**** TEXTO DE ORIGEM

Cinquenta metros abaixo do chão, trabalhadores caminham por túneis
estreitos, abertos na rocha e cheios de poças de água, para extrair a
pedra que caiu no gosto do mercado de luxo da China. Com pás, picaretas e
furadeiras, uma centena deles retira todos os dias quilos e quilos de
turmalina na Mina do Cruzeiro, no município de São José da Safira,
interior de Minas Gerais. As pedras são exportadas em forma bruta,
lapidadas na China e também lá transformadas em anéis, brincos e
pingentes usados por chinesas endinheiradas.
O aumento do interesse chinês por turmalinas e outras pedras
preciosas e semipreciosas de cor do Brasil é ainda uma novidade, mas já
provoca uma pequena revolução no mercado de gemas. Os chineses
tornaram-se mais visíveis como compradores depois da crise financeira
mundial de 2008, quando os compradores tradicionais - americanos e
europeus - se retraíram. A demanda da China literalmente salvou empregos
em algumas cidades do interior de Minas Gerais - o Estado mais
tradicional na produção e venda de "pedras coradas" do país - que são
centros de exploração ou comércio de pedras. Mas o apetite asiático
também é motivo de preocupação.
Grandes joalherias brasileiras que usam em suas peças pedras
nacionais viram quase de uma hora para outra compradores chineses
arrematando grandes lotes de turmalinas, topázios, águas-marinhas e
muito quartzo. A disponibilidade de pedras para o mercado nacional
diminuiu, ao mesmo tempo em que os preços explodiram. Algumas pedras
estão sendo vendidas a preços 400% superiores aos que eram praticados há
quatro anos e muitos produtores acabam privilegiando fazer negócios com
os chineses porque eles estariam em geral mais dispostos do que os
compradores brasileiros a pagar mais pelas pedras, compram lotes maiores
e pagam à vista.
Um dos efeitos do aquecimento do mercado pela China se vê nas minas.
Segundo o chefe do escritório do Departamento Nacional de Produção
Mineral (DNPM) em Governador Valadares, Marlucio Dias de Souza, há um
movimento de reabertura de minas na região.
Em seu discreto escritório na cidade, Douglas Willian Neves, um dos
proprietários da Mina do Cruzeiro, diz que antes da crise de 2008 a
China representava 20% de suas vendas. Hoje, representa 80%. Neves está à
frente também da Nevestones, empresa de compra e venda de gemas. "A
China aqueceu o mercado. Eles compram de tudo, pedras para joias e para
bijuterias. Antes de 2008, até o cascalho de turmalina [pedras pouco
aproveitadas para lapidação, mas que têm valor para coleções e
entalhes], que custava US$ 200 o quilo, hoje custa US$ 3,5 mil."

********
**** DADOS FORNECIDOS

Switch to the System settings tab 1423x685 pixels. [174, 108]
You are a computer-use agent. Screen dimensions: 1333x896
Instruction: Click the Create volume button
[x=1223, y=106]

********

EXERCÍCIO PROPOSTO 1.
Responda com base no texto de origem:
(a) Em que município fica a Mina do Cruzeiro?
(b) Depois de qual acontecimento os chineses se tornaram mais visíveis como compradores?
(c) Segundo Douglas Willian Neves, que percentual de suas vendas a China representa hoje?
EXERCÍCIO PROPOSTO 2. Copie do texto de origem, sem nenhuma alteração, o trecho que vai de "Um dos efeitos" até "minas na região.".

RESPOSTA CORRETA 1.
(a) São José da Safira, no interior de Minas Gerais.
(b) A crise financeira mundial de 2008.
(c) 80%.

RESPOSTA CORRETA 2.
Um dos efeitos do aquecimento do mercado pela China se vê nas minas.
Segundo o chefe do escritório do Departamento Nacional de Produção
Mineral (DNPM) em Governador Valadares, Marlucio Dias de Souza, há um
movimento de reabertura de minas na região.